This afternoon was filled with fiberglass and short-strand filler! I decided to pop off the canopy and start work on fiberglassing the steel frame to the outer shell.
I had figured that this would be mainly some fiberglass matt and resin work to just wrap the steel to the outer shell but unfortunately found out that approach wasn’t going to work out so well.
I soon realized that the matt wanted to push up off of the steel no matter how much resin I applied to it. This resulted in air gaps between the matt and the steel bars.
I’ll have to cut those air gaps away and make sure that the steel is embedded properly. After this happened it made me look around the rest of the canopy where I started to realize that there were going to be lots of these air gaps because of the sharp contours of the window frames and the raised bars.
So I decided to bust out the short-strand filler to fill in these gaps in order to give more of a flat surface for laying the fiberglass matt.

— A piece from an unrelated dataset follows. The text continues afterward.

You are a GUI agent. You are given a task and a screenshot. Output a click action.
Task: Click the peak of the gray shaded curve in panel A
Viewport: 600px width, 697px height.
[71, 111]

For those who don’t know what short-strand is, it is basically a bunch of body filler with short strands of fiberglass mixed in. This gives a much stronger mixture than just a pure body filler.

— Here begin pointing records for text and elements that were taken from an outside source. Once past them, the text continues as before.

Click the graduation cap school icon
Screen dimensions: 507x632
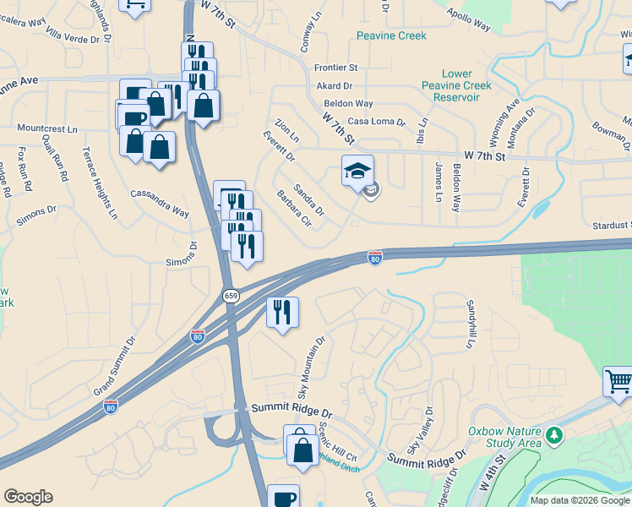click(357, 170)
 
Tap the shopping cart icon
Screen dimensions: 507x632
click(618, 382)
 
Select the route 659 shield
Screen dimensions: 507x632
click(232, 296)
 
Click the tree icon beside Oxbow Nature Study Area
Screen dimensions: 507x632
click(554, 435)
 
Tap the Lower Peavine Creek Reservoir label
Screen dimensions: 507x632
click(456, 86)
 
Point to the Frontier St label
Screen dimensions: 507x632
click(335, 68)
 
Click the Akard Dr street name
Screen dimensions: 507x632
click(335, 86)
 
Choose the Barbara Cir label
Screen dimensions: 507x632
click(295, 210)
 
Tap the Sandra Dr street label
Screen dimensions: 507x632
click(308, 199)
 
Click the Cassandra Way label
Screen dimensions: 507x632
click(160, 203)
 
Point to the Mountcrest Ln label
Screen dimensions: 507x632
click(47, 128)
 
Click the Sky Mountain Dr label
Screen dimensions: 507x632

After all the gaps were filled I used a file to knock down the high spots and also where it gooped onto the face of the window frame. This will give me a good flat surface for tomorrow to lay down some matt and resin to seal in the frame to the shell.

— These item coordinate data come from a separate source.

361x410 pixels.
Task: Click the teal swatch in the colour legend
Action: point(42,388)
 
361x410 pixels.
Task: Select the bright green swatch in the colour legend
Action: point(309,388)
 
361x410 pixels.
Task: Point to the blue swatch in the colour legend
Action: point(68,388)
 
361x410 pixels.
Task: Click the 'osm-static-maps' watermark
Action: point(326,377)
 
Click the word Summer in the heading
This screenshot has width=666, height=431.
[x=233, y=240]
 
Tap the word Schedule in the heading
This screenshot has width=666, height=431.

The only trouble with this extra support is that it makes the canopy heavier. I can still carry it around no problem and lift it up and set it in place on the top of the car, but I’m trying to make sure I don’t make it too heavy. I’ll also have to look at possibly beefing up the two rear canopy wheel arms so that they don’t flex under the weight.
During the breaks when the filler was curing I reassembled the speaker box fronts and bolted the canopy sliders back onto the cabin walls.
I’m “hoping” to get the fiberglass work on the canopy finished tomorrow. Not the final smooth finish, but at least the structural work.